[START Given entries]

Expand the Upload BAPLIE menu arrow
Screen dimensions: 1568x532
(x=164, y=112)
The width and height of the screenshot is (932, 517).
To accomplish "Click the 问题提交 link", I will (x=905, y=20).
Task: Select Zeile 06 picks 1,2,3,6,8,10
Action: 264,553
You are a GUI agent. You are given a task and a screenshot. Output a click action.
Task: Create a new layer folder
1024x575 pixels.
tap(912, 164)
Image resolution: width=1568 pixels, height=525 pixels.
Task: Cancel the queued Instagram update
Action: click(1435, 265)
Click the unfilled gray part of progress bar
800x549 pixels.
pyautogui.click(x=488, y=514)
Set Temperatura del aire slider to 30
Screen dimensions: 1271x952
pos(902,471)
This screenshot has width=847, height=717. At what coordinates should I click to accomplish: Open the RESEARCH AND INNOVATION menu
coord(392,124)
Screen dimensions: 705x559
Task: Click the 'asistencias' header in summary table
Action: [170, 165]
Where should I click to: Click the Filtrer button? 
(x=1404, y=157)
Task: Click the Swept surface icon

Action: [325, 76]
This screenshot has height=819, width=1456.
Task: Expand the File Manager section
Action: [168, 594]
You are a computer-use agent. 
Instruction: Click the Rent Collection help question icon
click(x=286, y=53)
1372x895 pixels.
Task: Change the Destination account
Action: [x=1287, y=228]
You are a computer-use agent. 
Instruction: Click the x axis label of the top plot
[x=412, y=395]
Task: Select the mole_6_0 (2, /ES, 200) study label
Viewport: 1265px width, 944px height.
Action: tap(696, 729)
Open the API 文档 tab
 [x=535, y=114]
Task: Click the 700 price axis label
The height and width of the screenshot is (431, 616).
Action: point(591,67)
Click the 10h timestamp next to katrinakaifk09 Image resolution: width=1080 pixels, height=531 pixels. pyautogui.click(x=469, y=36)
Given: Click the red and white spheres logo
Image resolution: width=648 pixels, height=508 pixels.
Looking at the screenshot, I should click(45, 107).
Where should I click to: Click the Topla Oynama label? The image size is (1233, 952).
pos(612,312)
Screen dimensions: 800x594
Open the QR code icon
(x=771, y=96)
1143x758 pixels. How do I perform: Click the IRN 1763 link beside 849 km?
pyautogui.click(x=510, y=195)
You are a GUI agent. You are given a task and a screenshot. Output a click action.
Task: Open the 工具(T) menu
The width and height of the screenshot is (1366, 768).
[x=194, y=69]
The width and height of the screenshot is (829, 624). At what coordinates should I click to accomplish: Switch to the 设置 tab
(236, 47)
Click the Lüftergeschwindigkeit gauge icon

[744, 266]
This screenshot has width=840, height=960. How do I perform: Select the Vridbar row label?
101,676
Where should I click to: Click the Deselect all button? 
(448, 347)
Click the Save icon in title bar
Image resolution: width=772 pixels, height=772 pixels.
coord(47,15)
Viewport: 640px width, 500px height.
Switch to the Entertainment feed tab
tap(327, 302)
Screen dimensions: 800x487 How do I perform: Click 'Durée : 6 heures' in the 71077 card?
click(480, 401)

[END Given entries]

▸ **Work to complete**: Quote everything from the line containing "Task: Click the Swept surface icon" down to the line containing "[x=535, y=114]", with both of those lines included.

▸ **Answer to this problem**:
Task: Click the Swept surface icon

Action: [325, 76]
This screenshot has height=819, width=1456.
Task: Expand the File Manager section
Action: [168, 594]
You are a computer-use agent. 
Instruction: Click the Rent Collection help question icon
click(x=286, y=53)
1372x895 pixels.
Task: Change the Destination account
Action: [x=1287, y=228]
You are a computer-use agent. 
Instruction: Click the x axis label of the top plot
[x=412, y=395]
Task: Select the mole_6_0 (2, /ES, 200) study label
Viewport: 1265px width, 944px height.
Action: tap(696, 729)
Open the API 文档 tab
 [x=535, y=114]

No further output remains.